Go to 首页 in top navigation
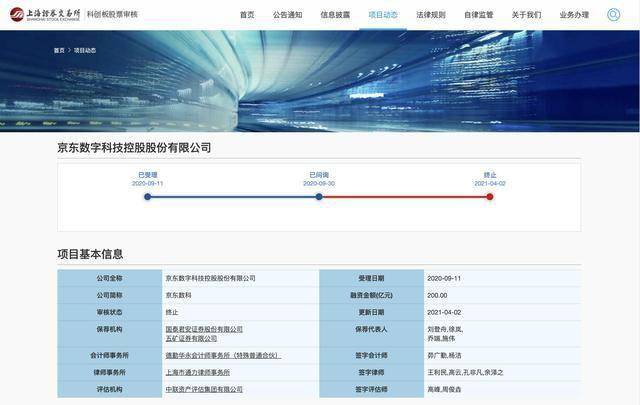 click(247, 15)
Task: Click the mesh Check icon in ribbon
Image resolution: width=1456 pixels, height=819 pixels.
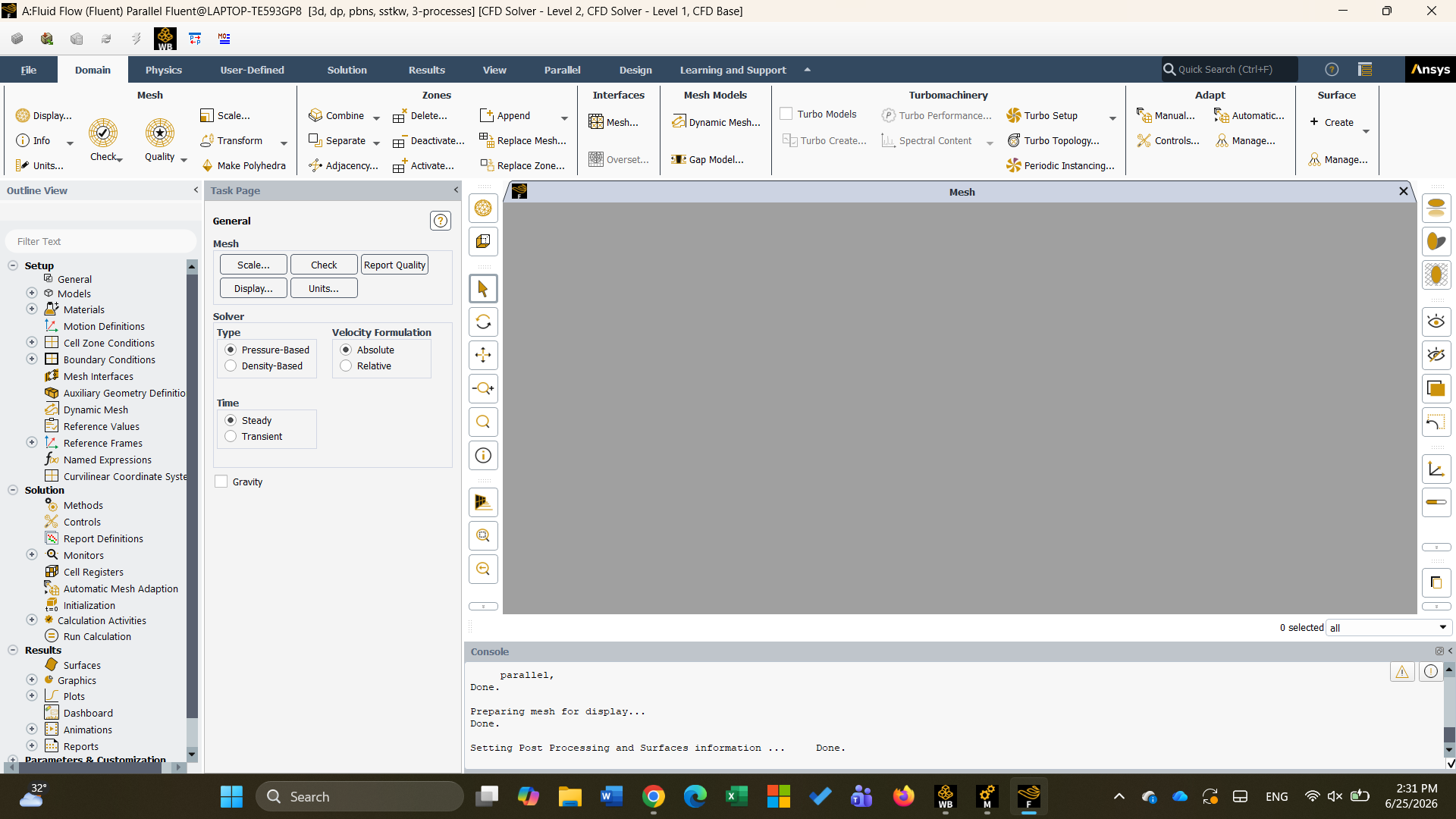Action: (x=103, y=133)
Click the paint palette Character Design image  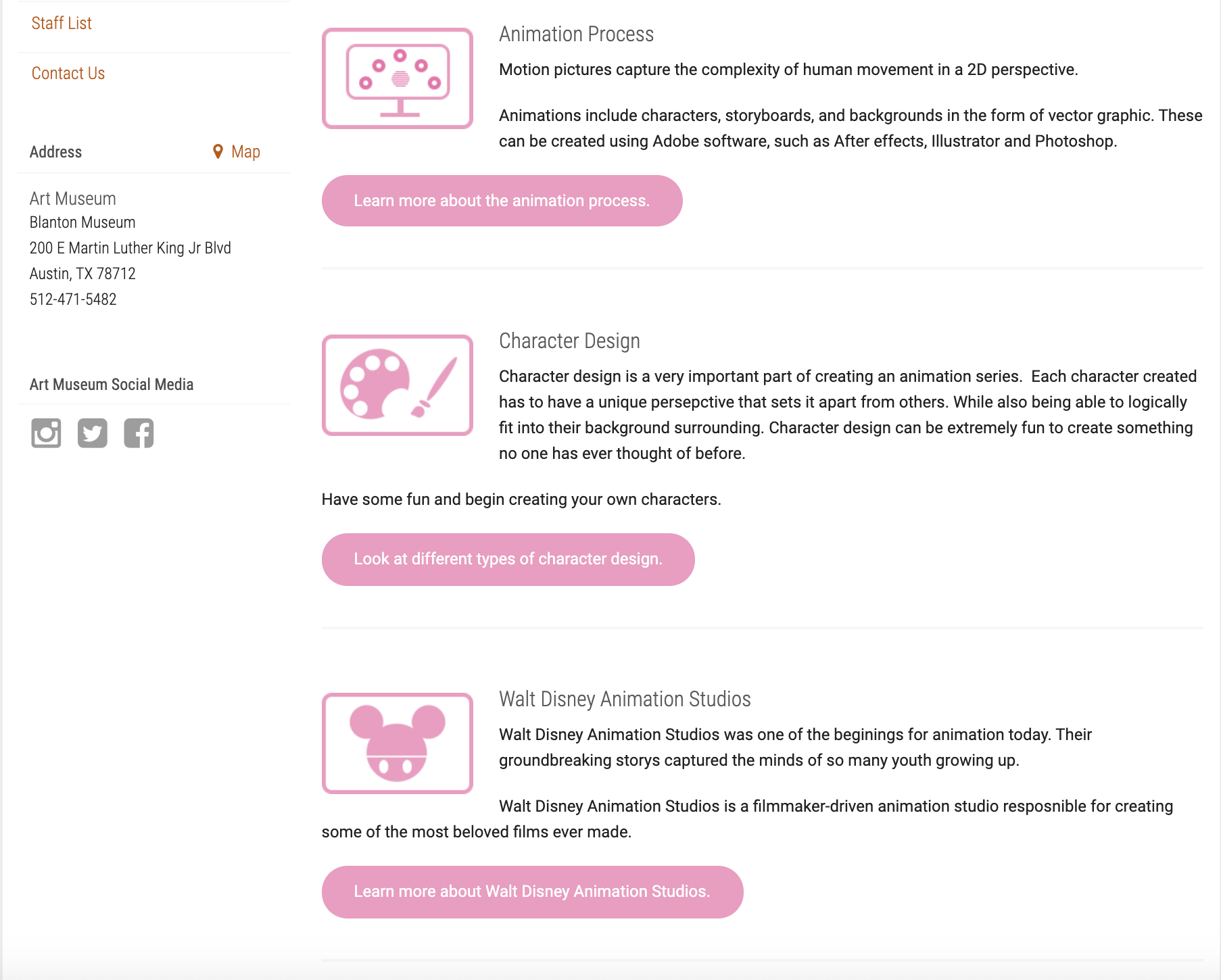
+++
WORK TO COMPLETE.
Convert the records above into a JSON list of strings, one string per line, skipping blank lines and omitting the pictures.

SOLUTION FOR THIS TASK.
[
  "Go to 首页 in top navigation",
  " click(247, 15)",
  "Task: Click the mesh Check icon in ribbon",
  "Image resolution: width=1456 pixels, height=819 pixels.",
  "Action: (x=103, y=133)",
  "Click the paint palette Character Design image  "
]